Stored data
........
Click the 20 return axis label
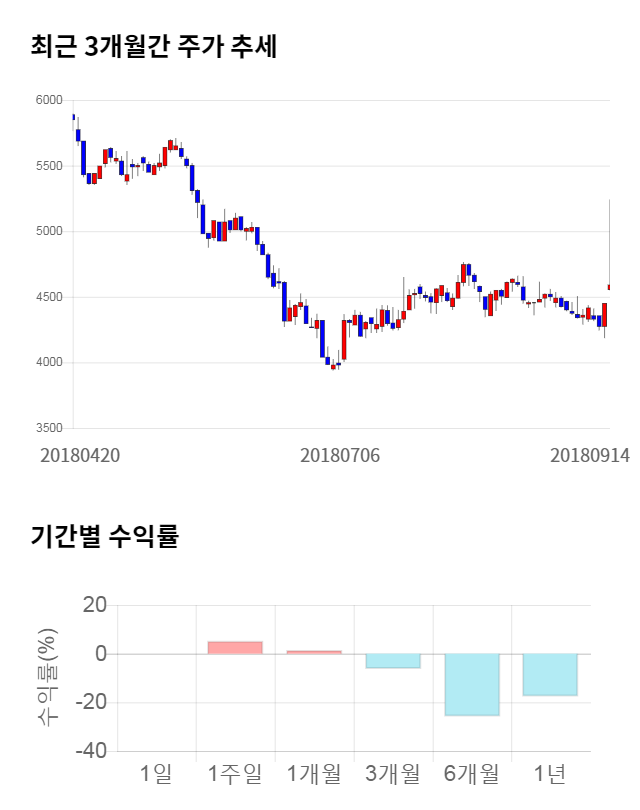 [96, 605]
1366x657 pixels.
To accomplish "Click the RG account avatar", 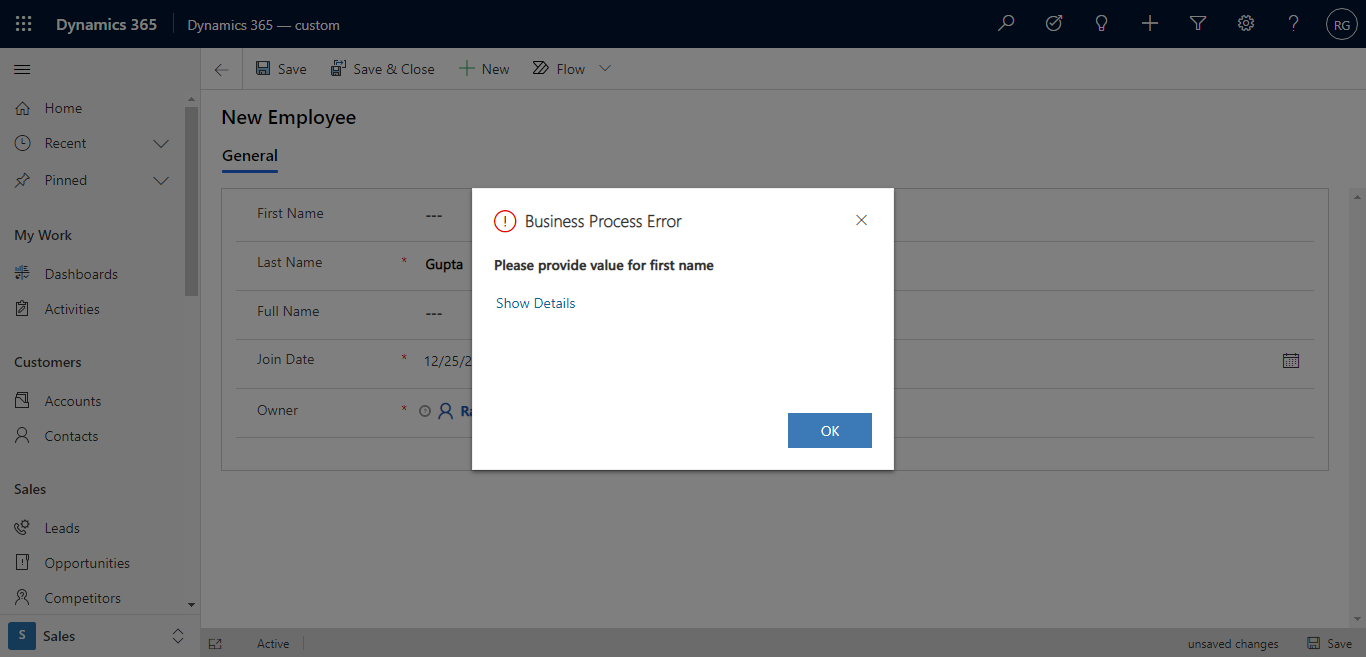I will pyautogui.click(x=1341, y=24).
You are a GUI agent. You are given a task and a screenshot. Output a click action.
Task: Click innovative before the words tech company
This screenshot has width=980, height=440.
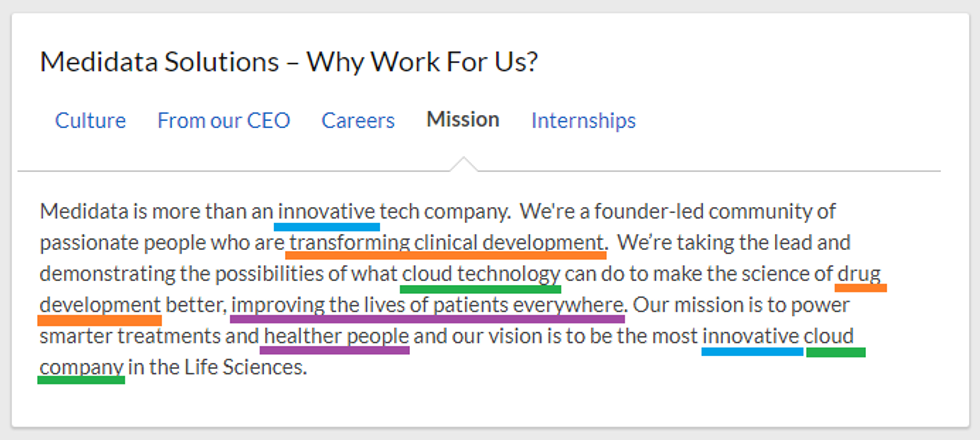327,211
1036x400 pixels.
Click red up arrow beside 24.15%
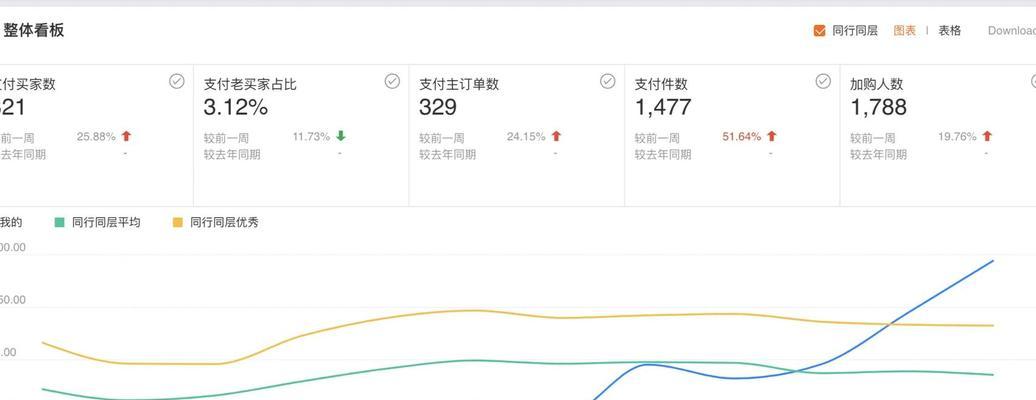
........
**Work to be completed**
Your output should consist solely of the lines from the line containing "Task: Click innovative" through the last line of the entries, verbatim, minus any pictures.

**Response**
Task: Click innovative before the words tech company
This screenshot has width=980, height=440.
327,211
1036x400 pixels.
Click red up arrow beside 24.15%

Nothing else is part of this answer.